IDEA does not give your child an IEP at a private school you chose, but public schools still have limited Child Find duties and a proportionate share of services.

This article explains federal special education law (IDEA). Your state may have its own deadlines, forms, and complaint rules. Check your school's procedural safeguards notice for state-specific details.

Quick answer

If you enroll your child in a private school without public agreement, IDEA does not require the private school to provide an IEP. The local public school district must conduct Child Find and offer a service plan with a proportionate share of federal funds for eligible private school students. That is not the same as full FAPE. To get a full IEP at public expense, you generally need to enroll in public school or win a unilateral placement reimbursement case.

What this means for parents

Private school special education rights are narrower than public school rights. Know what the district must do versus what it may refuse.

  • Child Find applies: the district must identify and evaluate private school students suspected of having disabilities.
  • Equitable services, sometimes called a service plan, may provide limited special education using federal IDEA funds set aside for private school students.
  • Service plans do not create the same procedural protections as IEPs. Parents participate but do not have the full IEP team rights.
  • If you want a full IEP with all related services, enrolling in public school is the standard path unless the district agrees otherwise.
  • If the district fails to offer FAPE in public school and you place privately, you may seek reimbursement through due process, but the legal standard is strict.
  • Some states offer scholarship programs or vouchers.
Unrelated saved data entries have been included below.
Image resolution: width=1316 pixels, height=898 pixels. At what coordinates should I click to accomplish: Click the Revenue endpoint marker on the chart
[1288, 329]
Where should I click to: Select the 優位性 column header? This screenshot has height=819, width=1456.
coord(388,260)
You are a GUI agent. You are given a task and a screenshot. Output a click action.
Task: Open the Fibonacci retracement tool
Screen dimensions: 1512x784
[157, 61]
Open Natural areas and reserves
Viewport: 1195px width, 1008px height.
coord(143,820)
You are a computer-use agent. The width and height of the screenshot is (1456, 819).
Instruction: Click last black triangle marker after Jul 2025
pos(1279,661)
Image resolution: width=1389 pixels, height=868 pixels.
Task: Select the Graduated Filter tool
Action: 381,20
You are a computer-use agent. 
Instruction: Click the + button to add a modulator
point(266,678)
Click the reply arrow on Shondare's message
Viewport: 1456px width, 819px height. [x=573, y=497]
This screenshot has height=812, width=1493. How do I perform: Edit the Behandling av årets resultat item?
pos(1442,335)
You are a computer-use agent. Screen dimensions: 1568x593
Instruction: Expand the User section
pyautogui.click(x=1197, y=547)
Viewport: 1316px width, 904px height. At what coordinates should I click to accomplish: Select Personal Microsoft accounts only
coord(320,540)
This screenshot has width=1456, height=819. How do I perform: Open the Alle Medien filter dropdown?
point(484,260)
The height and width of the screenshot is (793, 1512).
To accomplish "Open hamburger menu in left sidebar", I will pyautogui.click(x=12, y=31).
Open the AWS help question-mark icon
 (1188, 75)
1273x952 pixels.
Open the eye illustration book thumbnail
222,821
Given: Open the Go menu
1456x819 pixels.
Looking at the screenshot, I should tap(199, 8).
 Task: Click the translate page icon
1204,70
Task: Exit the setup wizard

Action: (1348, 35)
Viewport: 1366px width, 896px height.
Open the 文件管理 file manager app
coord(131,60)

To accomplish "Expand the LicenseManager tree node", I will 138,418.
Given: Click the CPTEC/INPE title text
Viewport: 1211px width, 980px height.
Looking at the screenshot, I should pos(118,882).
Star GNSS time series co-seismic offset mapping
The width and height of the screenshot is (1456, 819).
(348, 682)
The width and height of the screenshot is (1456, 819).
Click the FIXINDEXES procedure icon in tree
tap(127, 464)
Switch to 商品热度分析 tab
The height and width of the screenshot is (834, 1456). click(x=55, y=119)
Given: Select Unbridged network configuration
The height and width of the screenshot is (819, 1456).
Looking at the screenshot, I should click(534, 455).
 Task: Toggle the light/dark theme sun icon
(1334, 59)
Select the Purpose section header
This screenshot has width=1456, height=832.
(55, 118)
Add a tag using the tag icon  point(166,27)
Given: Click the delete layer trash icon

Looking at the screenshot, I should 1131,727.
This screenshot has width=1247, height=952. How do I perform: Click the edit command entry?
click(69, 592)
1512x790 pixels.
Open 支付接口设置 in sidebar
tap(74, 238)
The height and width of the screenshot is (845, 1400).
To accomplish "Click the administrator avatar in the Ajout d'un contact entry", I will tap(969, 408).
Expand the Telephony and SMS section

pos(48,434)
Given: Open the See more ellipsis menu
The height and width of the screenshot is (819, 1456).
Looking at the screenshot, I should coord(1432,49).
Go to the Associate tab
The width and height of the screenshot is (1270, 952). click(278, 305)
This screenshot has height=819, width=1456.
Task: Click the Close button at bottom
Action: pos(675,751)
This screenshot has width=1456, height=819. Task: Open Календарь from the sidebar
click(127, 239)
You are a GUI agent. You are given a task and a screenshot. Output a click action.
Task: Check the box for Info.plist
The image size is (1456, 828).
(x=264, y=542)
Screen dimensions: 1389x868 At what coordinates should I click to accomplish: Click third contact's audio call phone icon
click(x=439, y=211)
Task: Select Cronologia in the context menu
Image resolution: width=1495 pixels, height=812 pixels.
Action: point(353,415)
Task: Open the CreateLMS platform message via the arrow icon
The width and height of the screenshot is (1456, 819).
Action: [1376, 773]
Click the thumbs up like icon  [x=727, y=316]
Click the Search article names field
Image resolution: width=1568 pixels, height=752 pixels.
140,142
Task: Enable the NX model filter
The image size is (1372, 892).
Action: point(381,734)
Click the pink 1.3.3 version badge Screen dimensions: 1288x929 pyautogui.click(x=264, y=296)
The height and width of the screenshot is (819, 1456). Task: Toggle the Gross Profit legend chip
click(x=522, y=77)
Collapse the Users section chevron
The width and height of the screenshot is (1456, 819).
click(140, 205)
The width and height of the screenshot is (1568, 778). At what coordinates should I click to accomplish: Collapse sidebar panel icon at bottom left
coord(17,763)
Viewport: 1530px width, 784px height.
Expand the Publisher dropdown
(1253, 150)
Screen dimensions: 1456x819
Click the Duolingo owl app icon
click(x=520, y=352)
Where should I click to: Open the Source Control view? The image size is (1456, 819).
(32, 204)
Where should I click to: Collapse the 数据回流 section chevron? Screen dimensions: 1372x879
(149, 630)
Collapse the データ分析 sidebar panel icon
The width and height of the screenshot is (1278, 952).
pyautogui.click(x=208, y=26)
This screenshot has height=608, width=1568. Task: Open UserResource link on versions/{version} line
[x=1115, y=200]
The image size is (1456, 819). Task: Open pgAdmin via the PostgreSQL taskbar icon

Those programs have separate rules and may not include full IDEA rights.

Questions when your child attends private school

Ask these to understand what the public district will and will not provide.

  1. Will the district evaluate my privately enrolled child under Child Find?
  2. If eligible, what equitable services will you offer on a service plan, and where will they be delivered?
  3. Would my child receive more services if enrolled in public school?
  4. How do I request a service plan meeting and give input on services?
  5. If public school FAPE was inadequate and I placed privately, what is the process to seek reimbursement?

Simple parent script

Request Child Find evaluation while privately enrolled

My child is enrolled at [private school] and I suspect a disability affecting [area]. I am requesting evaluation under IDEA Child Find. Please confirm the responsible district, timeline, and whether services would be offered through a service plan or require public enrollment.

Ask about equitable services

My child was found eligible while attending private school. Please schedule a service plan meeting, explain what equitable services the district will provide this year, where they will be delivered, and how they differ from an IEP if my child enrolled in public school.

Common mistakes to avoid

  • Assuming a private school must provide the same services as a public IEP.
  • Declining public evaluation because you prefer to keep the child private without understanding service plan options.
  • Paying for private placement without documenting public FAPE failures if you may seek reimbursement later.
  • Confusing a service plan with an IEP and missing dispute options that apply to each.
  • Not comparing scholarship or voucher programs' disability rights with IDEA protections.

When to get more help

Consider getting help when you are considering unilateral private placement, the district refuses Child Find for a private school student, equitable services are far less than what your child needs, or you want to pursue reimbursement for a private school you chose because public FAPE failed.